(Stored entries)
----
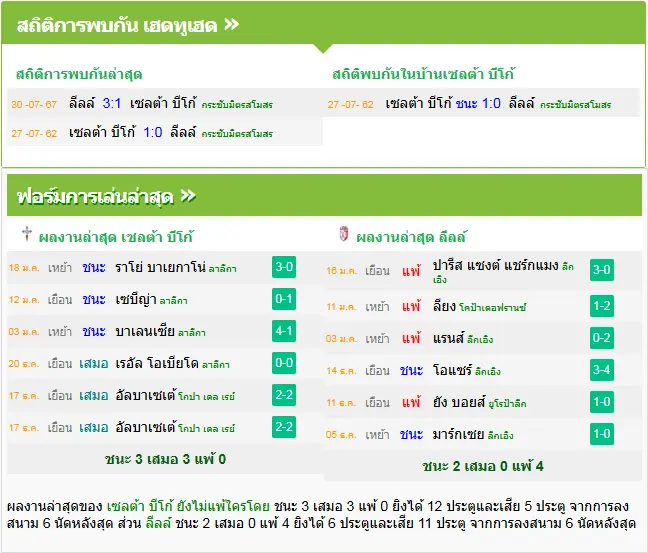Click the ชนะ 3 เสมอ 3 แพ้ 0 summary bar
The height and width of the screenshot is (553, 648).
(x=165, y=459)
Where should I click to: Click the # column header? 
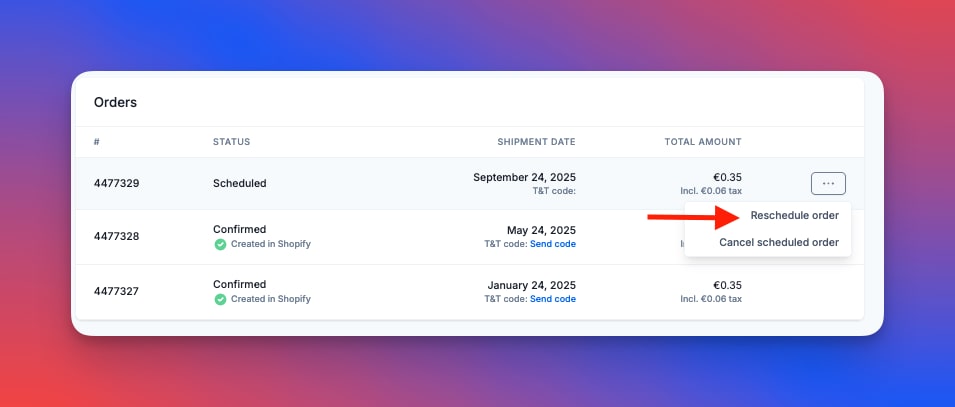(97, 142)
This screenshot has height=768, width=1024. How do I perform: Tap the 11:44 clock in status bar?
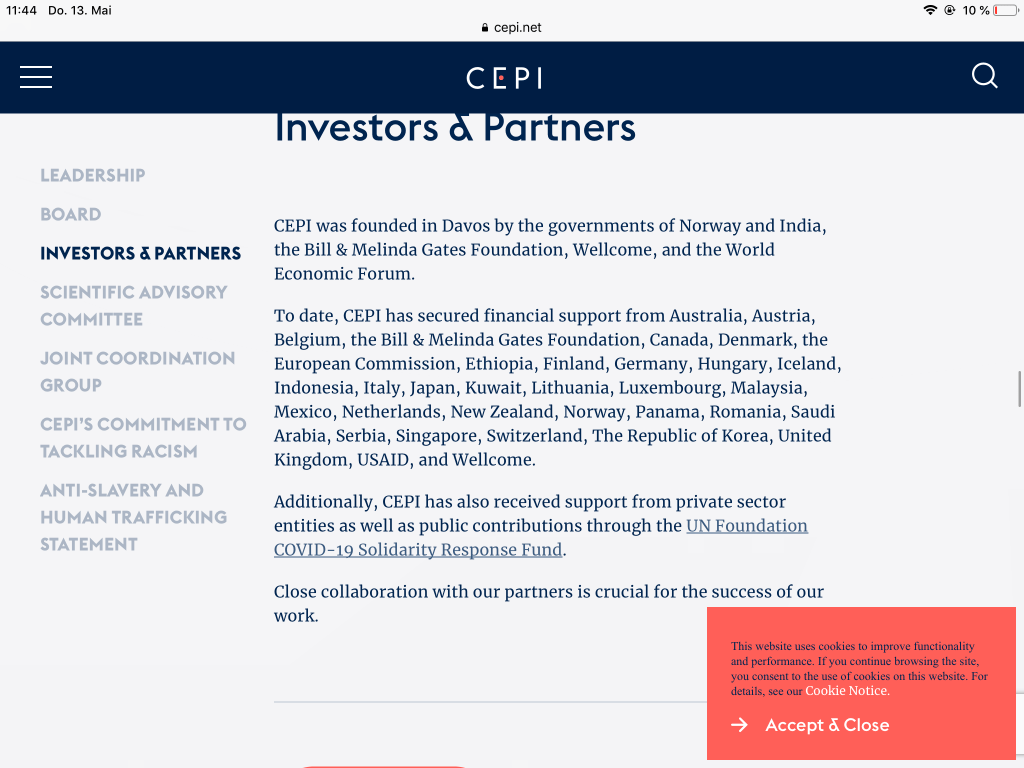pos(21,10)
----
Work to be completed:
Copy the final portion of the records: every line from the one containing "This screenshot has" through the last, word for word, without pictures.

Exercise result:
This screenshot has height=768, width=1024. How do I perform: Tap the 11:44 clock in status bar?
pos(21,10)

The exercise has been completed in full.